Setting up for development

You’ll need R >= 4.2.0 (see DESCRIPTION) and RStudio or a similar R-aware editor.

  1. Fork the repo on GitHub and clone your fork locally.

  2. Install the package’s development dependencies:

    install.packages(c("devtools", "pak"))
    pak::local_install_dev_deps()
  3. Install the air formatter — it is used in the pre-PR checklist and CI expects formatted code. Follow the install instructions on the air site for your IDE.

  4. Sanity-check your setup by loading the package and running the test suite:

    devtools::load_all()
    devtools::test()

    The full test run can take a few minutes (integration tests screen full CSVs). See Running and skipping tests for how and when to skip the longer tests.

Before opening a PR

Run through this checklist for every contribution, regardless of what you changed:

  1. Regenerate docsdevtools::document() (updates NAMESPACE and roxygen .Rd files).
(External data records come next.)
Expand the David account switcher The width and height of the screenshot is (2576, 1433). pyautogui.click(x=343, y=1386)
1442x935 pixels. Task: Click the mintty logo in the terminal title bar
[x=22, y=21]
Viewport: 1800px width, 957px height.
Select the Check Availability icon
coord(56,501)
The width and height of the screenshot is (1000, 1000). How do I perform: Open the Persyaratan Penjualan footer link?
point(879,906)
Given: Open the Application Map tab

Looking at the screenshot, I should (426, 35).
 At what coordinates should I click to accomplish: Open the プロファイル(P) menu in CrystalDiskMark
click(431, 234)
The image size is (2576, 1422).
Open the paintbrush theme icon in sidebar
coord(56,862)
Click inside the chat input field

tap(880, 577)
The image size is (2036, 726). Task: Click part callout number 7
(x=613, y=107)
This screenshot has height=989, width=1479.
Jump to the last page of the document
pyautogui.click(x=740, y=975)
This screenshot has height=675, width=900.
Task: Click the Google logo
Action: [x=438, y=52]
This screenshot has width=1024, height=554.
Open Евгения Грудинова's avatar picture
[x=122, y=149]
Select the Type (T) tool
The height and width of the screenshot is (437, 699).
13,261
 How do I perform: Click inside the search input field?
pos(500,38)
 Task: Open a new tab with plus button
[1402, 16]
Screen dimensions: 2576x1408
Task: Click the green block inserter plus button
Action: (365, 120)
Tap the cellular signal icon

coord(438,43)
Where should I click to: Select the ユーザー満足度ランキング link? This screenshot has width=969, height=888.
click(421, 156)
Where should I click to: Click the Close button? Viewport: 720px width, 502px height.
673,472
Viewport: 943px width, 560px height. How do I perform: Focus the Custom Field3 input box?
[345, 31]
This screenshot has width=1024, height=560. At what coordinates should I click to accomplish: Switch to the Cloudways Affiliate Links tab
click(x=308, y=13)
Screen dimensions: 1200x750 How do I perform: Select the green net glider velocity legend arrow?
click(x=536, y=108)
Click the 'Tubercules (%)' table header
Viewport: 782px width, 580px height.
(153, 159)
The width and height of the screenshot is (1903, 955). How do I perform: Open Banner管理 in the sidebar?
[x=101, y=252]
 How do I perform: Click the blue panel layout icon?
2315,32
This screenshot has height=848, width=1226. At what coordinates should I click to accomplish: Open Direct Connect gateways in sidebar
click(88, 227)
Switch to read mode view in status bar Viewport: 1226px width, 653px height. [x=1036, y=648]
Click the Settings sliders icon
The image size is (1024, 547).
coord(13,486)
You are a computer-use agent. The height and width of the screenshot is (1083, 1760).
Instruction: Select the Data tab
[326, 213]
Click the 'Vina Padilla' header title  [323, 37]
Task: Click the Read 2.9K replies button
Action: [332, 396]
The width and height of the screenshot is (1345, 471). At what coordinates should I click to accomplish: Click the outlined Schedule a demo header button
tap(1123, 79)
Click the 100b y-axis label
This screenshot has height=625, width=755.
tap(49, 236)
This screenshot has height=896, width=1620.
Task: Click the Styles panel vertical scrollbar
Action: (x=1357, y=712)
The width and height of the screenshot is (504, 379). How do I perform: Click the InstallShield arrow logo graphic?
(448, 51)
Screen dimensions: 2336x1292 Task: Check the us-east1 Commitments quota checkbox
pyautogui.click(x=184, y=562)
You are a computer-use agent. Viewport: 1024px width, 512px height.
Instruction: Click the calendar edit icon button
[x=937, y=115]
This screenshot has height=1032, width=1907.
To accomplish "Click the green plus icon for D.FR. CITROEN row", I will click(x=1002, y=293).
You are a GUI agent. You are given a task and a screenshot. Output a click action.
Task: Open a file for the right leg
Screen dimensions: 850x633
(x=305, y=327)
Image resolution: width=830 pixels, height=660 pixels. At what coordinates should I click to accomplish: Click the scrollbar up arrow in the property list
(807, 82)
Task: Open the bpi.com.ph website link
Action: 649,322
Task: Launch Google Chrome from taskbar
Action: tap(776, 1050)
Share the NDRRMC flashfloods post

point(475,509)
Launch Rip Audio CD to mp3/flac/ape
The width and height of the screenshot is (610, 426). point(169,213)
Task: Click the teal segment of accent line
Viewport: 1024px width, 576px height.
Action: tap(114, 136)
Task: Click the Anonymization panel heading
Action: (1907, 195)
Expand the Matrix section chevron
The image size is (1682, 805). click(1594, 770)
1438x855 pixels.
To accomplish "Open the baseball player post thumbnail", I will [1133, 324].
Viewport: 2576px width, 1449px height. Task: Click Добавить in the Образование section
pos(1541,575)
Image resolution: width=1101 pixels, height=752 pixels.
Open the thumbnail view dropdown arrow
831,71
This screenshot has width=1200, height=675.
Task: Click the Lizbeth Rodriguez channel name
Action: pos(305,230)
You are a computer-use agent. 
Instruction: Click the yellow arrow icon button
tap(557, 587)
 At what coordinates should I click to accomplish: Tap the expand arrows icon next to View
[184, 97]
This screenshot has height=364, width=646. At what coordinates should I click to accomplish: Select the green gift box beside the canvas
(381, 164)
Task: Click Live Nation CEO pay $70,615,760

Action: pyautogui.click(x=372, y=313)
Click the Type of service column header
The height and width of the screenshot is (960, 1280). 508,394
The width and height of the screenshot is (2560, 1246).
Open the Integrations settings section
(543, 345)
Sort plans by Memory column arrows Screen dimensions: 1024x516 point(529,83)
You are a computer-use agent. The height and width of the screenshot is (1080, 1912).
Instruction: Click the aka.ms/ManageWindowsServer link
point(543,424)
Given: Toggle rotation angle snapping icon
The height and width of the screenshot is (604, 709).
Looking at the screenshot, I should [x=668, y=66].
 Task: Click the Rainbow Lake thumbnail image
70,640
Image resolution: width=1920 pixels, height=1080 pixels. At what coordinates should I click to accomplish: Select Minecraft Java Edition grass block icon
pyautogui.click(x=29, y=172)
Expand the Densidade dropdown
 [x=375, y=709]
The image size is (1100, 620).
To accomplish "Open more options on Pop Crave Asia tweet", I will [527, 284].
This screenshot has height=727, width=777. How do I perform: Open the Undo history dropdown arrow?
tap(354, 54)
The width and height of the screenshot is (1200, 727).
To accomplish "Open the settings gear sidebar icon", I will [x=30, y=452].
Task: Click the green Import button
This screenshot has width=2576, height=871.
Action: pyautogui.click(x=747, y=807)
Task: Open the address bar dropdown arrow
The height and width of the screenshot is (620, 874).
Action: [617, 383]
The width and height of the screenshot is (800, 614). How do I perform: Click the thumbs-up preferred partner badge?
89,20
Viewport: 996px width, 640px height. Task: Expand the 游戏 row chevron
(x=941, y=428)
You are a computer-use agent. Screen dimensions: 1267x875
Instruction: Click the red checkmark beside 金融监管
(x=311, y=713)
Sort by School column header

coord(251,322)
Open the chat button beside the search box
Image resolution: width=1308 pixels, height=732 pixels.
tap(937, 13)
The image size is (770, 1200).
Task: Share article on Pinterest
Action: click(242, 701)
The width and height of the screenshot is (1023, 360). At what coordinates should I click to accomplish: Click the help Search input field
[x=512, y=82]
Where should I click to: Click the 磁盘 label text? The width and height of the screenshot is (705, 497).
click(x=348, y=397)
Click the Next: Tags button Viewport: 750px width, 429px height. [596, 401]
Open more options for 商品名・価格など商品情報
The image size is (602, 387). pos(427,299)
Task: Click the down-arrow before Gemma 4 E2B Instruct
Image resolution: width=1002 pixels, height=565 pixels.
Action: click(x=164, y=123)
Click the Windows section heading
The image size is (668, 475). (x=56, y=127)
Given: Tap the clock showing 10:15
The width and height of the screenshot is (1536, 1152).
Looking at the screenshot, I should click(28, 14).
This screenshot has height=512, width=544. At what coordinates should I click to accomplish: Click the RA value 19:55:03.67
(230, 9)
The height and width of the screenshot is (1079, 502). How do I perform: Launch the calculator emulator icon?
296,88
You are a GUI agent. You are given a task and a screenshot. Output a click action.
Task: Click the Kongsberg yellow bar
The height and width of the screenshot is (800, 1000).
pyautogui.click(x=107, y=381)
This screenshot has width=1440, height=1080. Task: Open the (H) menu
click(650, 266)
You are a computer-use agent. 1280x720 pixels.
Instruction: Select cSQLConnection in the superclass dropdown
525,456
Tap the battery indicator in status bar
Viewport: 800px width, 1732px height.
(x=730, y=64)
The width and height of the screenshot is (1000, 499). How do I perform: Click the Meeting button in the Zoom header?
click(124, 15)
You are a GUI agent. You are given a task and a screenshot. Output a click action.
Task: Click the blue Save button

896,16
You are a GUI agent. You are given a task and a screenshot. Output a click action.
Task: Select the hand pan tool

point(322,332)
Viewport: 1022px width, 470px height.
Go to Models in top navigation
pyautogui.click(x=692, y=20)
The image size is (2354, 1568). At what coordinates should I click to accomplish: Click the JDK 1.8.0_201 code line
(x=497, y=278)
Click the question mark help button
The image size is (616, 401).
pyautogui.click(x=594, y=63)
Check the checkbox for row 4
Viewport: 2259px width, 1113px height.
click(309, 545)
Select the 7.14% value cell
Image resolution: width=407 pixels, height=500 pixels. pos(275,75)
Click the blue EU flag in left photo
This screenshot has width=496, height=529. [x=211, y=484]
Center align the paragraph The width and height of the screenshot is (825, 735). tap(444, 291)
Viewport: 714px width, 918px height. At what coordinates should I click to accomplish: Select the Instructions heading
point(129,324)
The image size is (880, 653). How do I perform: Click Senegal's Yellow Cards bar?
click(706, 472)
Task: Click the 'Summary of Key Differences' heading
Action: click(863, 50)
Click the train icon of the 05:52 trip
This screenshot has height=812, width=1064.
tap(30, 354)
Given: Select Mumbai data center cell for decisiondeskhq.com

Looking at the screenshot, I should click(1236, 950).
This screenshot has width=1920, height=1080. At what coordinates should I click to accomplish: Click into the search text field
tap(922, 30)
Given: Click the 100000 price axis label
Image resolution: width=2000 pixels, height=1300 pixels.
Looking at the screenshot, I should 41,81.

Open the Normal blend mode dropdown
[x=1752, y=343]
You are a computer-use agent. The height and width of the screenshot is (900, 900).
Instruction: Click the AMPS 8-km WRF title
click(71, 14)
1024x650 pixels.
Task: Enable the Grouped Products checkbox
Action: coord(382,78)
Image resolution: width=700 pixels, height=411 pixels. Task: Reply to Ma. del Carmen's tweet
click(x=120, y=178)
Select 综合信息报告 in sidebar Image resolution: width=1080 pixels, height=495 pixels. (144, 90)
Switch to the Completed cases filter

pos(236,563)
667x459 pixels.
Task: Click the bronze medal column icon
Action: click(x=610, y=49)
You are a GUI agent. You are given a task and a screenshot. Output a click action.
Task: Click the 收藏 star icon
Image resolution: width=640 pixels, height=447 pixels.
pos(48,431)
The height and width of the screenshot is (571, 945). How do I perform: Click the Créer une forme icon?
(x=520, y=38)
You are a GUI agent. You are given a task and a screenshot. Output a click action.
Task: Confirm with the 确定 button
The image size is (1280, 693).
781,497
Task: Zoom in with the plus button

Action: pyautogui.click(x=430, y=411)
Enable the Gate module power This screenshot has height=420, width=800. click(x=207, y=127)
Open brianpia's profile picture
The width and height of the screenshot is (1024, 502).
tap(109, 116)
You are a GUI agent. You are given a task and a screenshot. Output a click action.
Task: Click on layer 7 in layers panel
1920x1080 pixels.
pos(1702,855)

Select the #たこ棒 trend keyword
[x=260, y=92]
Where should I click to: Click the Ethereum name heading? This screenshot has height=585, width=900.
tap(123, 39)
  2. Formatair format . from the terminal (or automatically on save in your IDE).

  3. Lintdevtools::load_all(); lintr::lint_package().

  4. Run the full test suitedevtools::test(). Do not merge with tests skipped.

  5. Regenerate example output if you added or changed a check in the pipeline, or updated any data-raw/ source:

    devtools::load_all()
    source("data-raw/example_output.R")
  6. Update NEWS.md with a bullet under the current development version heading for any user-facing change (new check, new argument, changed behaviour, bug fix). Internal refactors usually do not need an entry.

Running and skipping tests

By default, all tests run via devtools::test() (full package checks run with devtools::check(), but that skips the integration tests for speed)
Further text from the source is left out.